To allow engineers to find creative and energy efficient solutions to ever changing processing challenges, new methodologies are needed to support synthesis and design efforts. The particular design and optimization approach presented in this talk is based on the novel concept of shortest separation lines. Through new global optimization formulations, the proposed methodology
1) Represents a unification of existing methodologies (i.e., McCabe-Thiele, Underwood’s method, the boundary value approach, and so on) for finding minimum energy requirements in the presence of feed, saddle point or tangent pinch points and applies to all distillations.

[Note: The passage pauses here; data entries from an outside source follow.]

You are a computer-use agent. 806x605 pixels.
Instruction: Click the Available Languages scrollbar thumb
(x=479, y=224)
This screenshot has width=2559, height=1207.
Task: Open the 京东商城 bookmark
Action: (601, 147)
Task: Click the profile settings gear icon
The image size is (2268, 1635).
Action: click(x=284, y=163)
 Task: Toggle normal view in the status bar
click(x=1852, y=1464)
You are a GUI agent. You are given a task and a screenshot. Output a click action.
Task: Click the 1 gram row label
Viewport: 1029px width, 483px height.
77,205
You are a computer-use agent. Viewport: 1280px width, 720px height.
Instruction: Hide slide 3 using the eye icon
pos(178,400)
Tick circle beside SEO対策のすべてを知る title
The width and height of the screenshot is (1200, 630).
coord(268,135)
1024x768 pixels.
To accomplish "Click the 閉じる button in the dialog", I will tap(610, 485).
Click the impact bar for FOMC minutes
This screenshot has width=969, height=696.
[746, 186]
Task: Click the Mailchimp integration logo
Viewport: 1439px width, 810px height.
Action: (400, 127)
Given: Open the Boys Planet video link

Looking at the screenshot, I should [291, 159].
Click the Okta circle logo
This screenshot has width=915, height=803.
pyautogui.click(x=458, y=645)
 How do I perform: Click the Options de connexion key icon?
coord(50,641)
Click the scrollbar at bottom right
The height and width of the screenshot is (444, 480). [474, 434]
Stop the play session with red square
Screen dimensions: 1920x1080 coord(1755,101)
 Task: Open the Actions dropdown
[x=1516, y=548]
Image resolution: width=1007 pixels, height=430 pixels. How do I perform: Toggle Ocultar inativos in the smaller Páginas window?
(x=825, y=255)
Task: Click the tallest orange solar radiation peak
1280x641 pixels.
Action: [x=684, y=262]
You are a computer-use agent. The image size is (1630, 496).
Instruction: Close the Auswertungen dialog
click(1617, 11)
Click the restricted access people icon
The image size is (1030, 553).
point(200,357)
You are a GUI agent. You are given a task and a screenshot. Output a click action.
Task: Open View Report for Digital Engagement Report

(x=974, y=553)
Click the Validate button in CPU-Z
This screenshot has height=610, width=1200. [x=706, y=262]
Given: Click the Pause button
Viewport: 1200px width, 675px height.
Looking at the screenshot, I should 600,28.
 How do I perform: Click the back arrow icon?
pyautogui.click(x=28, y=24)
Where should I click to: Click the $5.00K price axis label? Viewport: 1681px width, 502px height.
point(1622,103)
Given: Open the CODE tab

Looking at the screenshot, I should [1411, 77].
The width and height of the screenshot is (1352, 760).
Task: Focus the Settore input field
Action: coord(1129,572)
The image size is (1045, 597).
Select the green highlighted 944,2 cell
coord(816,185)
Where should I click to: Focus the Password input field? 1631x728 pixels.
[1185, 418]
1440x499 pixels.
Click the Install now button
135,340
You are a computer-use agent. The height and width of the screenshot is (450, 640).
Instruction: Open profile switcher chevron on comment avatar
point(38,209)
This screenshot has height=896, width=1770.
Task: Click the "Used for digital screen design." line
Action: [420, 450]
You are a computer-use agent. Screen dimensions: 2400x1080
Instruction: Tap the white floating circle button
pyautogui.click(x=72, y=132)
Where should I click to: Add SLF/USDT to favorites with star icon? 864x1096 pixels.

2) Easily finds minimum energy solutions that do not correspond to separation pinch points.
3) Is unaffected by the number of components and the presence of reverse separation.
4) Is readily combined with other synthesis methods such as the attainable regions approach.
5) Uses a back-to-front philosophy to identify correct processing targets for processes with multiple units (e.g., reaction/separation/recycle, hybrid separation schemes) such that overall energy consumption is minimized.
6) Provides knowledge of other solutions that have near minimum energy consumption.
7) Can provide starting values for more detailed rating optimization calculations.
8) Can be used to establish that longest and shortest paths are unifying geometric principles for the design of energy efficient chemical processes.
9) Solves problems other synthesis methodologies cannot.
10) Enhances the teaching and practice of energy efficiency in process design through a simple and straightforward theory that is easily understood.

General optimization formulations are given and detailed numerical results for several examples are presented that show that the concept of shortest separation lines provides a clear and concise way of finding feasible designs that are energy efficient. These synthesis and design examples include single distillation columns with feed, tangent, and/or saddle pinch points, columns whose minimum energy solutions do not occur at a pinch point, multi-column configurations, divided wall columns, single and multi-unit hybrid separation processes like reactive separation and extraction/distillation, reactive and extractive distillation, reaction/separation/recycle processes, and the influence of mass transfer on energy consumption. Many geometric illustrations for three and four component mixtures are used to elucidate key points and show the that the concept of shortest separation lines represents a true unification of all existing methods for finding minimum energy requirements. In addition, it is well known that methodologies such as the boundary value approach suffer from computational difficulties for mixtures involving four or more components due to sensitivity to trace component compositions in product streams. Therefore, other processing examples with mixtures of five or more components are presented to show how these sensitivity issues can be resolved and to showcase the true capabilities of our synthesis and design methodology based on the concept of shortest separation lines.

Presented Monday 17, 15:00 to 15:20, in session Distillation, Absorption & Extraction - III (T2-10b).